O TC declarou a inconstitucionalidade, com força obrigatória geral, da norma contida no n.º 2 do artigo 26.º- A do Regulamento das Custas Processuais, aditada pela Lei n.º 27/2019, de 28 de março, na interpretação segundo a qual o tribunal não pode dispensar o depósito do valor integral do valor das notas justificativas de custas de parte quando o considere excessivamente oneroso ou arbitrário.

A fiscalização abstrata e sucessiva de constitucionalidade foi requerida pelo Ministério Público, com base no facto de tal interpretação da norma ter sido previamente julgada inconstitucional, pelo Tribunal Constitucional, em três casos concretos: Acórdãos n.º 602/2023, da 2.ª Secção, n.º 153/2022 da 3.ª Secção, e  n.º 446/2023, da 3.ª Secção.

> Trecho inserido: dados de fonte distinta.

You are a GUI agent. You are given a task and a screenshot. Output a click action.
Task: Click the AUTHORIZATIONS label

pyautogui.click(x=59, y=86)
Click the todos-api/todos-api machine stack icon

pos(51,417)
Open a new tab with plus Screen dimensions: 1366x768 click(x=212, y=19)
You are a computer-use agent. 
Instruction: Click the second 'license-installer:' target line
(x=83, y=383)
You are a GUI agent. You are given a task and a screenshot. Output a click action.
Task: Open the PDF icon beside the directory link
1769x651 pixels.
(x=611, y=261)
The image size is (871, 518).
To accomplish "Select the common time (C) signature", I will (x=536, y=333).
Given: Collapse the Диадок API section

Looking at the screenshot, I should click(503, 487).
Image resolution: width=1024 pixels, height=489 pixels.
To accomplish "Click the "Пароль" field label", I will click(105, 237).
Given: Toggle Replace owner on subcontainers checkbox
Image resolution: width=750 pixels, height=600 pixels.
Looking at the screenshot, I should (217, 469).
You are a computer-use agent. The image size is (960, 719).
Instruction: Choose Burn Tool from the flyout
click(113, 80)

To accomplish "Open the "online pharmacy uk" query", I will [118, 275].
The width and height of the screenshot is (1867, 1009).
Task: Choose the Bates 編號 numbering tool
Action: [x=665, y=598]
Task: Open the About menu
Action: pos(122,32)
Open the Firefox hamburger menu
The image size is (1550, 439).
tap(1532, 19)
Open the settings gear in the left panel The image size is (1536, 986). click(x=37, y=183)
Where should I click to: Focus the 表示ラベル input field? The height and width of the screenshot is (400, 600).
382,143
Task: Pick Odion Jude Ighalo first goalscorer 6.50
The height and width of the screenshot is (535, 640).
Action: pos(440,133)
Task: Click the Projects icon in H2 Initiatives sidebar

As custas de parte compreendem as despesas que cada parte suportou com o processo, tais como as taxas de justiça pagas, os encargos efetivamente suportados, as remunerações e despesas do agente de execução, e parte dos honorários e despesas do mandatário.

Quando a parte vencida pretende contestar o valor das custas de parte apresentado pela parte vencedora, deve apresentar reclamação no prazo de 10 dias. A apreciação desta reclamação depende do depósito prévio do valor integral da nota discriminativa e justificativa impugnada.

Contudo, quando o valor das custas de parte apresentado pela parte vencedora é excessivamente oneroso ou arbitrário, a obrigação de proceder ao depósito integral desse valor para apresentar reclamação pode representar um verdadeiro impedimento a este meio de tutela da parte vencida.

De acordo com o TC, a inexistência da faculdade do juiz dispensar o reclamante de proceder ao depósito como condição de acesso à tutela jurisdicional apenas seria constitucionalmente admissível se os "mecanismos de controlo interno” assegurassem que aquele valor não fosse imprevisível ou excessivo.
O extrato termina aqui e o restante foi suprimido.